VOER HET VOLGENDE UIT:
(a) Geef alsjeblieft uit de tekst over de Ontwikkelbalans hieronder het stuk woordelijk terug vanaf "Onder de ontwikkelbehoefte" tot en met "of een sollicitatietraining.".
(b) Zeg van elke bewering of ze overeenkomt met de tekst over de Ontwikkelbalans hieronder: antwoord met ja of nee en citeer de doorslaggevende woorden letterlijk. (i) Vermogen wordt ook zonder behoefte of bereidheid aangesproken. (ii) De drie dynamieken kunnen op drie niveaus worden beschouwd. (iii) Een leidinggevende geldt ook als medewerker.

De ontwikkelbalans als beleidsmodel biedt de mogelijkheid om een aantal met elkaar samenhangende activiteiten op het gebied van het bevorderen van ontwikkelprocessen te ontwikkelen en uit te voeren. Het geeft indicaties van de mate van effectiviteit van de verschillende beleidsmogelijkheden.

3. De inhoud van de Ontwikkelbalans

Aan het managen van ontwikkeling onderscheiden we 3 dynamieken: de ontwikkelbehoefte, ontwikkelbereidheid en het ontwikkelvermogen. Voor het creëren van ontwikkelkracht is elk van de drie dynamieken noodzakelijk. Vermogen wordt zonder behoefte of bereidheid niet aangesproken.

Onder de ontwikkelbehoefte verstaan we de wenselijkheid van ontwikkeling alsmede de richting waarin die dient plaats te vinden. Onder de ontwikkelbereidheid verstaan we de wil, durf en daadkracht waarmee vorm wordt gegeven aan impulsen tot ontwikkeling. Onder het ontwikkelvermogen verstaan we de mate waarin werknemers zich kunnen ontwikkelen en de mate van flexibiliteit van de organisatie.

Deze drie dynamieken kunnen worden beschouwd op 3 niveaus, de organisatie, de medewerker en de leidinggevende/HR-manager.
Onder de organisatie verstaan we het geheel waarin medewerker en leidinggevende werken, het daar gevoerde personeelsbeleid en de aanwezige “instrumenten” op personeelsgebied, zoals een loopbaanadvies of een sollicitatietraining.
Onder de medewerker verstaan we ieder individu in de organisatie ongeacht zijn/haar functie. Elke leidinggevende is dus ook een medewerker in het perspectief dat ook hij zich ontwikkelt.
Onder de leidinggevende verstaan we de persoon die verantwoordelijk is voor het people-management in de organisatie. Doorgaans is dit de leidinggevende. We spreken dan van het integraal managementmodel. Sommige organisaties kennen echter een aparte HR-manager is, die verantwoordelijk is voor alle HR-aspecten. In dit artikel wordt met het begrip leidinggevende verwezen naar een van beide mogelijkheden.

Gegevens om beschreven items te lokaliseren:
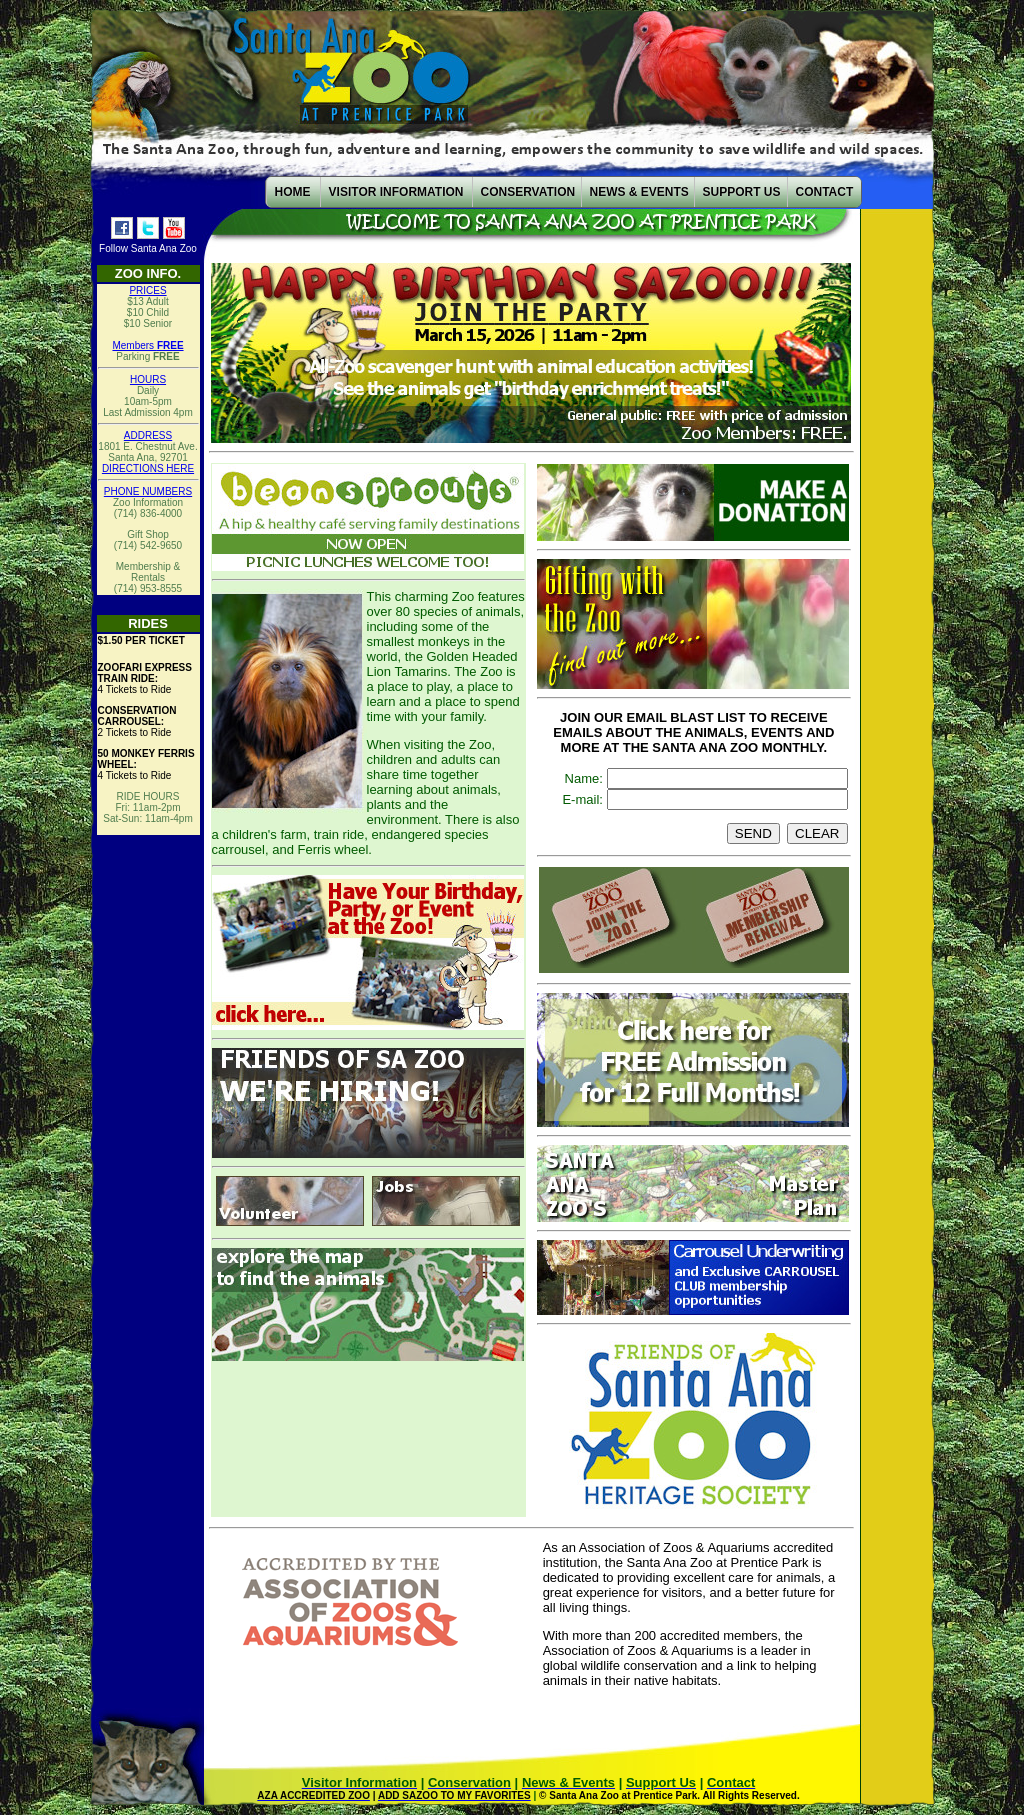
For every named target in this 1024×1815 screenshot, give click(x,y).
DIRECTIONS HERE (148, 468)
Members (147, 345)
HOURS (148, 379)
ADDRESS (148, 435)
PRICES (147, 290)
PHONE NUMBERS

DE ANTWOORDEN:
(a)
Onder de ontwikkelbehoefte verstaan we de wenselijkheid van ontwikkeling alsmede de richting waarin die dient plaats te vinden. Onder de ontwikkelbereidheid verstaan we de wil, durf en daadkracht waarmee vorm wordt gegeven aan impulsen tot ontwikkeling. Onder het ontwikkelvermogen verstaan we de mate waarin werknemers zich kunnen ontwikkelen en de mate van flexibiliteit van de organisatie.

Deze drie dynamieken kunnen worden beschouwd op 3 niveaus, de organisatie, de medewerker en de leidinggevende/HR-manager.
Onder de organisatie verstaan we het geheel waarin medewerker en leidinggevende werken, het daar gevoerde personeelsbeleid en de aanwezige “instrumenten” op personeelsgebied, zoals een loopbaanadvies of een sollicitatietraining.

(b)
(i) Nee: "Vermogen wordt zonder behoefte of bereidheid niet aangesproken."
(ii) Ja: "Deze drie dynamieken kunnen worden beschouwd op 3 niveaus"
(iii) Ja: "Elke leidinggevende is dus ook een medewerker"